_Exercise prompt:_ Look through the data below, tally the lines where "agent" occurs, and write the total alone.

[Records — start]

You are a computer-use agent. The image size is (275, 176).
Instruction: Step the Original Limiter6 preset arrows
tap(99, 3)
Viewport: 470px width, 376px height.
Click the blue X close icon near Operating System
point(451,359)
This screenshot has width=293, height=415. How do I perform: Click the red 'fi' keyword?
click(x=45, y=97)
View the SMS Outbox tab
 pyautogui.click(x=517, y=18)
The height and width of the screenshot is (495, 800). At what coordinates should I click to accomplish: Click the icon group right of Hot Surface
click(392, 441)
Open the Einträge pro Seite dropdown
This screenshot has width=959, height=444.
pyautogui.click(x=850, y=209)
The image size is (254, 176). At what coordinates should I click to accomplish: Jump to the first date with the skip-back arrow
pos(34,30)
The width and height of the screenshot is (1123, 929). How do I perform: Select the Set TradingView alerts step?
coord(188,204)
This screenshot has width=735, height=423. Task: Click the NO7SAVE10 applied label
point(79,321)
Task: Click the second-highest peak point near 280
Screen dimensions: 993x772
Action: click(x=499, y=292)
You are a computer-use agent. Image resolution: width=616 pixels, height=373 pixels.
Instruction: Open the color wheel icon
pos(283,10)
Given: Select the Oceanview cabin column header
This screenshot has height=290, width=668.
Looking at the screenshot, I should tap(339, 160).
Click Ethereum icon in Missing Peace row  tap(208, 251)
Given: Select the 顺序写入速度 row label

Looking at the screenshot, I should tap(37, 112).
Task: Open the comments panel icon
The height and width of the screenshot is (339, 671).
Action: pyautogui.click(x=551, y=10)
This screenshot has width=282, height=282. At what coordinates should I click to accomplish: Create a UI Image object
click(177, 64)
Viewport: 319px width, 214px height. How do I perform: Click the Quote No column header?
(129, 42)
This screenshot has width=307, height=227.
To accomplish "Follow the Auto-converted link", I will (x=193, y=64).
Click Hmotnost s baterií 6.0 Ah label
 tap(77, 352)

[Records — finish]

_Answer below:_ 2